「4月からアフリカでスマホの販売を始めました」。こう話すのはパナソニックインドでモバイル事業などを手掛ける砂長谷卓也氏。このほど、南アフリカとエジプトでパナソニックブランドのスマホの販売を始めた。

 2013年に市場環境の悪化や利益率の低さなどを理由にスマホ事業から撤退したはずの同社。「先進国を中心にグローバルのスマホ市場からは撤退しましたが、インドを特区的な位置づけとして、2013年にインドでスマホ事業を立ち上げました。一定の成果が出てきたので、アフリカへの進出も決めました」(砂長谷氏)

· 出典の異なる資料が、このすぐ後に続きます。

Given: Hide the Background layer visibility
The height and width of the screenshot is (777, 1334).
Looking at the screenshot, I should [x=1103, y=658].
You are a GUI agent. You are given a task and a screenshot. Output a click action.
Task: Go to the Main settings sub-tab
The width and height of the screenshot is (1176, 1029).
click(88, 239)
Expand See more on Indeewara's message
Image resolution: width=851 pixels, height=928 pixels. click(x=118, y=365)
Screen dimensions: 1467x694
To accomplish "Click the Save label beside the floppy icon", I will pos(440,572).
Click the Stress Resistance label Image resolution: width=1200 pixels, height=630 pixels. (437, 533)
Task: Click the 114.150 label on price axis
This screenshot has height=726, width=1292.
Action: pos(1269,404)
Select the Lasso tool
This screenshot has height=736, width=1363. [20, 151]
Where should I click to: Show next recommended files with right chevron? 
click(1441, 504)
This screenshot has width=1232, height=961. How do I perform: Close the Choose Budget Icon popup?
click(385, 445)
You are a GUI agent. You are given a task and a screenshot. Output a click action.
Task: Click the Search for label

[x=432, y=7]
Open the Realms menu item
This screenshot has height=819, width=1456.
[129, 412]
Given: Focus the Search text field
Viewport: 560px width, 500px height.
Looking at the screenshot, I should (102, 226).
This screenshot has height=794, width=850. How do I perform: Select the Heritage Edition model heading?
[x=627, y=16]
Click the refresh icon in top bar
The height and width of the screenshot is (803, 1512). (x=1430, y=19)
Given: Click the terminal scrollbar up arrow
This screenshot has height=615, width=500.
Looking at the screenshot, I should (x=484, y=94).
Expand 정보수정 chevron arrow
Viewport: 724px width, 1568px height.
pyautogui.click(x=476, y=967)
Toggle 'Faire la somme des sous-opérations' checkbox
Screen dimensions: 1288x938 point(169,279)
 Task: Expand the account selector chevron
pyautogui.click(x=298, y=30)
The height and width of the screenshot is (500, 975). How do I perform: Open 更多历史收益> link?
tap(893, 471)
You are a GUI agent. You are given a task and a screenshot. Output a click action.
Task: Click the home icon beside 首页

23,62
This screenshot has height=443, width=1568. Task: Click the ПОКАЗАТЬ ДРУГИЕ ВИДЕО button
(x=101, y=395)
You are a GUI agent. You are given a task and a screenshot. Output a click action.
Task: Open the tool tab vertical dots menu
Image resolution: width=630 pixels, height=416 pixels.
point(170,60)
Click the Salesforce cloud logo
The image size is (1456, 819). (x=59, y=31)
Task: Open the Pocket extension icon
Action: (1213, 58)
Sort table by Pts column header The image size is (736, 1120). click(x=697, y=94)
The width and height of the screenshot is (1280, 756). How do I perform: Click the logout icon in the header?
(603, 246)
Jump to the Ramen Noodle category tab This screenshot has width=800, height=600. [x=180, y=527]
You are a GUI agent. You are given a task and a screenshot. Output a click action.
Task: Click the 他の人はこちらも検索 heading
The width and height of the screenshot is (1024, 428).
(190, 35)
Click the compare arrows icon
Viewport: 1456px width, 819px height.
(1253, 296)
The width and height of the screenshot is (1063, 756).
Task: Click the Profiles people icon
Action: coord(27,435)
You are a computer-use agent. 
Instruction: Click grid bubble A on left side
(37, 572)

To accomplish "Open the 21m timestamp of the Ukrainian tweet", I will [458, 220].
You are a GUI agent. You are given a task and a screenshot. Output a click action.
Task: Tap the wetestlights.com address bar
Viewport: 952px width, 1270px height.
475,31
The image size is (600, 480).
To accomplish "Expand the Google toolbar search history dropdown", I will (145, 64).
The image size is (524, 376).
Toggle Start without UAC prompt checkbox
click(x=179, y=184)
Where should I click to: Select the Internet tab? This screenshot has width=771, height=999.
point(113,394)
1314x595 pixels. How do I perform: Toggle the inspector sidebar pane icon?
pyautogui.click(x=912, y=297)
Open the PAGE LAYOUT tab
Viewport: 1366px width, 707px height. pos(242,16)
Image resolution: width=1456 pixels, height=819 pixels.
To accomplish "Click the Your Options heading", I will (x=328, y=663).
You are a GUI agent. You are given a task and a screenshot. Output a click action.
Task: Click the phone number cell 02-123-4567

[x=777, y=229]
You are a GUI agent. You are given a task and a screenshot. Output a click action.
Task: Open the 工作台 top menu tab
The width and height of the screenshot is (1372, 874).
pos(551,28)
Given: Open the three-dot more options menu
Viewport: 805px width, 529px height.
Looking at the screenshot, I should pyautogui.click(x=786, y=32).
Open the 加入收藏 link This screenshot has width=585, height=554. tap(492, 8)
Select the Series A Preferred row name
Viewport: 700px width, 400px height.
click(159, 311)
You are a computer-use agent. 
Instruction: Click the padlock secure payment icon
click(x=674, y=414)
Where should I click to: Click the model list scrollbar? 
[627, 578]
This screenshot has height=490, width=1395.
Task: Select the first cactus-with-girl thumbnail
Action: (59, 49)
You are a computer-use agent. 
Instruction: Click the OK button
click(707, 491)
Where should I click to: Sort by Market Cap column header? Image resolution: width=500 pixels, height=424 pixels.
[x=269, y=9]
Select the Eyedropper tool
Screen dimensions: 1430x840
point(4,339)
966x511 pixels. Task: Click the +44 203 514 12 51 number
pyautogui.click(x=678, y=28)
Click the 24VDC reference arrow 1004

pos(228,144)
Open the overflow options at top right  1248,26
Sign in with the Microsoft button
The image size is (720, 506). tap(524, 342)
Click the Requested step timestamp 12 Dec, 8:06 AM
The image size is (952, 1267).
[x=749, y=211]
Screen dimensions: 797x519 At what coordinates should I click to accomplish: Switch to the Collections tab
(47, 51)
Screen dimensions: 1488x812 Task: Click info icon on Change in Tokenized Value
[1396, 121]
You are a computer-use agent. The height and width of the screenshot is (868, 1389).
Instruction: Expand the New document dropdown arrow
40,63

パナソニックは4月から南アフリカで、7月からエジプトでスマホの販売を始めた。

スマホを入口に知名度向上狙う

 インドやアフリカなどはまだスマホの普及率が低く、今後大きな成長が期待されている。砂長谷氏は「スマホは若年層への訴求力がとにかく高い。この層は今後家電の主たる購買層になっていく。『パナソニック』ブランドを浸透させるために、スマホは欠かせない商品だと考えた」と参入の背景を語る。

 一度撤退した過去の教訓から学び、生産は自前ではなく提携する中国メーカーへの生産委託に切り替えた。「現地ニーズに合った製品を安価な値段でいち早く市場に出すことができる。自前ではできなかったスピードの速さだ」(同)。

 インドでは現在、「Tシリーズ」(60~100ドル)、「Pシリーズ」(100~150ドル)、「ELUGAシリーズ」(150~230ドル)の3シリーズをラインナップとしてそろえている。アフリカではTシリーズ、ELUGAシリーズを販売しており、ともに幅広い層からの需要を見込む。